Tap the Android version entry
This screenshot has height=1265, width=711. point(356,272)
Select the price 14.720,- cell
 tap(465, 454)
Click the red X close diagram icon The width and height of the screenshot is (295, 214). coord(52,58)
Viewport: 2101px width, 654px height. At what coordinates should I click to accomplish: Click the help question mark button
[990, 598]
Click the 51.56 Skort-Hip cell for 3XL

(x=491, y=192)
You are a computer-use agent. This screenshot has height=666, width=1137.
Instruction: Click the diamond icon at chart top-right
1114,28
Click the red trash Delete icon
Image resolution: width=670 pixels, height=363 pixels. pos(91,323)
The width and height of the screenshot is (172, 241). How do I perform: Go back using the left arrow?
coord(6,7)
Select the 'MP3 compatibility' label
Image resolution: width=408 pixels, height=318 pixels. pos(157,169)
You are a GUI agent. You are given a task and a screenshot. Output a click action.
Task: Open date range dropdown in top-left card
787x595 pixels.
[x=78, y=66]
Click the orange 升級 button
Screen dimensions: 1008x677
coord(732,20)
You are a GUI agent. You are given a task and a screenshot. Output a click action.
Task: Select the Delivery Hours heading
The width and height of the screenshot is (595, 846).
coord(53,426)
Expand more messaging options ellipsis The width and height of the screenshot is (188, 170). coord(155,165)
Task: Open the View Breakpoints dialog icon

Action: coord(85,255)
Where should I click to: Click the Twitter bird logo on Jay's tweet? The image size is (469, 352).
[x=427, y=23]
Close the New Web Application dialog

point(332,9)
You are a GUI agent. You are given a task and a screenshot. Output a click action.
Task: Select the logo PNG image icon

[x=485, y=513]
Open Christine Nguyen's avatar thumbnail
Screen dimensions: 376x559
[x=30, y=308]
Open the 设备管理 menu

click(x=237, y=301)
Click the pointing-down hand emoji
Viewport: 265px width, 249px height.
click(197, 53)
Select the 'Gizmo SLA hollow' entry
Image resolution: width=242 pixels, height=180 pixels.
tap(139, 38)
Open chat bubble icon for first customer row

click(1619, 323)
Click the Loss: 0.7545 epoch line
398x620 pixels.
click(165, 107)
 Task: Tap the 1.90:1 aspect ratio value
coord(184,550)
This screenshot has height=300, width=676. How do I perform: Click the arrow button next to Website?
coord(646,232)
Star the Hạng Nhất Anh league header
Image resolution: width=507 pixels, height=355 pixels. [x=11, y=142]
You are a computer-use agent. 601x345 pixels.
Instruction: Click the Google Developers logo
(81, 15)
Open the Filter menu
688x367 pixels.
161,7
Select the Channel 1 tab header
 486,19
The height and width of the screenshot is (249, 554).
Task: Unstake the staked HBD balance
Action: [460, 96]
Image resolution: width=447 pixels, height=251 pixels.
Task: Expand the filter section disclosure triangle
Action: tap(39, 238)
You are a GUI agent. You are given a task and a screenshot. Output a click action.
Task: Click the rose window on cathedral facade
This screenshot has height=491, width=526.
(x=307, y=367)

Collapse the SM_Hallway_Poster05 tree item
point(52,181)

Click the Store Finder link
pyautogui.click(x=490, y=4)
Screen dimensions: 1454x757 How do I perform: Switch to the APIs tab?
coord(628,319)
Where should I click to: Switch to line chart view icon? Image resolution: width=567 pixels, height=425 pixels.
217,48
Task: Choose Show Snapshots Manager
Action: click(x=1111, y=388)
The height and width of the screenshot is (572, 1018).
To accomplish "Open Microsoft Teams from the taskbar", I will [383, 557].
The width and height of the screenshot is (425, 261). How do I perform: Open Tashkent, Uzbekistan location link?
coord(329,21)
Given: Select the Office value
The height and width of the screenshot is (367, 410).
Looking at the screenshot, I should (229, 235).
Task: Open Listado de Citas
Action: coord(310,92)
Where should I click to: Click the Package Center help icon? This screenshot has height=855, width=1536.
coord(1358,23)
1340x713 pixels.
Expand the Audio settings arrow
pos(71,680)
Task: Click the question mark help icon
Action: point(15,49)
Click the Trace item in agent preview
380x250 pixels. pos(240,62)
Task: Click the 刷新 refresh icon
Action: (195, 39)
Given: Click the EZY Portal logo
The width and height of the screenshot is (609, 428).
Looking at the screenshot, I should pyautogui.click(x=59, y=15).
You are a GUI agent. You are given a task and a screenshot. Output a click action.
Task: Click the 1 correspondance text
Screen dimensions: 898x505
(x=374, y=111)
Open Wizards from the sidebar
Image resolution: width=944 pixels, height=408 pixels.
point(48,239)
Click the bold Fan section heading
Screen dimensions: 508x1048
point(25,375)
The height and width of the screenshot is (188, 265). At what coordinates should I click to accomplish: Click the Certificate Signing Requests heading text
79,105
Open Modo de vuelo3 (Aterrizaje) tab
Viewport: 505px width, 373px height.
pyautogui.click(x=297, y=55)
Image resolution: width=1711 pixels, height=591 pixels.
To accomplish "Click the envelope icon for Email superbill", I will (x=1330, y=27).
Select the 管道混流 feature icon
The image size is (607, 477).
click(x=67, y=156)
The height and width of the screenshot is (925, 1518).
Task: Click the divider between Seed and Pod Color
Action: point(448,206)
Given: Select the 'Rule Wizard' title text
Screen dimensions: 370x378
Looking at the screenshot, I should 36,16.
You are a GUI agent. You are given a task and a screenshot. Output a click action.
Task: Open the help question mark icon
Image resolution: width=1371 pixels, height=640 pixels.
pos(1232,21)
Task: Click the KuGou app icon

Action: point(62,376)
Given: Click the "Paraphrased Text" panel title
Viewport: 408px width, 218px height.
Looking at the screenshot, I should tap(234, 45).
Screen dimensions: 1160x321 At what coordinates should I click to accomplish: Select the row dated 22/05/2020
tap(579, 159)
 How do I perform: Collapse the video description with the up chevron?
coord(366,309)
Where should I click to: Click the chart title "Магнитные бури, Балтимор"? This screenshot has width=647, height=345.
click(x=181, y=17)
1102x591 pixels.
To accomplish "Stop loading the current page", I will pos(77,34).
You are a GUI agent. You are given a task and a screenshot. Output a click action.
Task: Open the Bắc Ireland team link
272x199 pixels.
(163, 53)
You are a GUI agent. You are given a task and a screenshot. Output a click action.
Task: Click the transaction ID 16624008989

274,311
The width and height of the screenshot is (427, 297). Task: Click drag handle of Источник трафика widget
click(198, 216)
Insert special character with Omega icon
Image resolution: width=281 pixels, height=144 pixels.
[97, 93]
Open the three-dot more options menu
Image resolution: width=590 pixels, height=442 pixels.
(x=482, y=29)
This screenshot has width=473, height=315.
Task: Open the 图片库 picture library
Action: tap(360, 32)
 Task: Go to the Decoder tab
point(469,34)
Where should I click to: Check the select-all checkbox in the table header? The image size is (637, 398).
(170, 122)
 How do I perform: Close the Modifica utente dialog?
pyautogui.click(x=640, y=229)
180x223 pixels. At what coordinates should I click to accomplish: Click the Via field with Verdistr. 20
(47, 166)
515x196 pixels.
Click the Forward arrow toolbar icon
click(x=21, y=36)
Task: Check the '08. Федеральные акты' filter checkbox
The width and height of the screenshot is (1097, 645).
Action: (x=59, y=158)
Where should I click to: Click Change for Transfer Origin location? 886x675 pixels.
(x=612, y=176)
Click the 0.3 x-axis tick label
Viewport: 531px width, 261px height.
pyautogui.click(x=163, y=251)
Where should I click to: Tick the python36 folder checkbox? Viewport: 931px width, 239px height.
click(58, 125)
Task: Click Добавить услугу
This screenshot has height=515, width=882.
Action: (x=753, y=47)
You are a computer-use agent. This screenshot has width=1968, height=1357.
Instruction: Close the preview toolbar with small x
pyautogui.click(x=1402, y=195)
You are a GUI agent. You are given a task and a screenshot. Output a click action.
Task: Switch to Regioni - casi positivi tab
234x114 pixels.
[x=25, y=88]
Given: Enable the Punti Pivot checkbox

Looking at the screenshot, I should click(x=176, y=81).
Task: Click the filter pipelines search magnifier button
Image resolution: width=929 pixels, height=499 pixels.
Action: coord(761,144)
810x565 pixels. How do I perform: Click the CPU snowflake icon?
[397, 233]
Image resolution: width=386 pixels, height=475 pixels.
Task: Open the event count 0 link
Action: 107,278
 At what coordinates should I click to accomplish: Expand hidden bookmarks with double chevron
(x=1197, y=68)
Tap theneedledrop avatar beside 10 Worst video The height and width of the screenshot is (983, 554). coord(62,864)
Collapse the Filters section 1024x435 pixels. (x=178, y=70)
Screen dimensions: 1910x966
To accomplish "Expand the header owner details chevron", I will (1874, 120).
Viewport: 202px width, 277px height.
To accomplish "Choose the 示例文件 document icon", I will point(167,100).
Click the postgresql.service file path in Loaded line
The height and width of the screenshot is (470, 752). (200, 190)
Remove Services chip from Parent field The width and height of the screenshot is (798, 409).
──────────────────────────────
▸ **The problem**
Copy out each line of the data that has the word "options" in it.

▸ **Reply to the exercise**
Expand more messaging options ellipsis The width and height of the screenshot is (188, 170). coord(155,165)
Open the three-dot more options menu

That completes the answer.